Court to decide whether wealthy California investor can destroy infertile ex-wife's frozen embyros
Stephen Findley (Screenshot/ABC News)

The fate of five frozen embryos rests in the hands of a California judge. The case is the first of its kind.

A Bay Area doctor and her wealthy executive ex-husband are duking out in court whether their embryos should be destroyed after their divorce. Mimi Lee, a 46-year-old anesthesiologist, argues she should get to keep them because they are her only chance to have children of her own, reports the San Jose Mercury News.

"I want my embryos," she said in court Thursday. "I want my babies."

Lee survived a battle with breast cancer, but the treatment rendered her infertile.

Citing their bitter breakup, her ex-husband, Stephen Findley, wants the embryos destroyed and is seeking to enforce an agreement they signed with the University of San Francisco's Center for Reproductive Health upon preserving them. The agreement stipulated the embryos would be discarded if the couple were to divorce.

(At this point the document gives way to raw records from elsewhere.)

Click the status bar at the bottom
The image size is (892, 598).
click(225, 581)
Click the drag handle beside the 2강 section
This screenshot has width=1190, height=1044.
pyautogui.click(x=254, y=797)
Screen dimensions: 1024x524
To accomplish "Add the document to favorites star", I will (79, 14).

Findley, an investment analyst, filed for divorce in 2013. He told the court Lee had tried to extort money from him and threatened to turn his children against him. He said he didn't want to have a parental connection to children he would ultimately not know, SFGate reports.

"She said that if we have kids from these embryos, you should be worried about what I'll say to them if you’re not generous to me," he told the court.

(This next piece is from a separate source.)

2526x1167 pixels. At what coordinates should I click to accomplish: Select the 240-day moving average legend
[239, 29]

Lee has argued she signed the agreement in haste and didn't read it carefully, and enforcing it would violate her right to motherhood, the Mercury News reports.

The case is unusual and one of the few in which courts have been asked to intervene in custody spats over frozen embryos. The most well-known is a lawsuit against actress Sofia Vergara by her ex-partner in which he seeks control over two embryos the couple created and cryogenically stored.

ABC News reports the case is precedent-setting.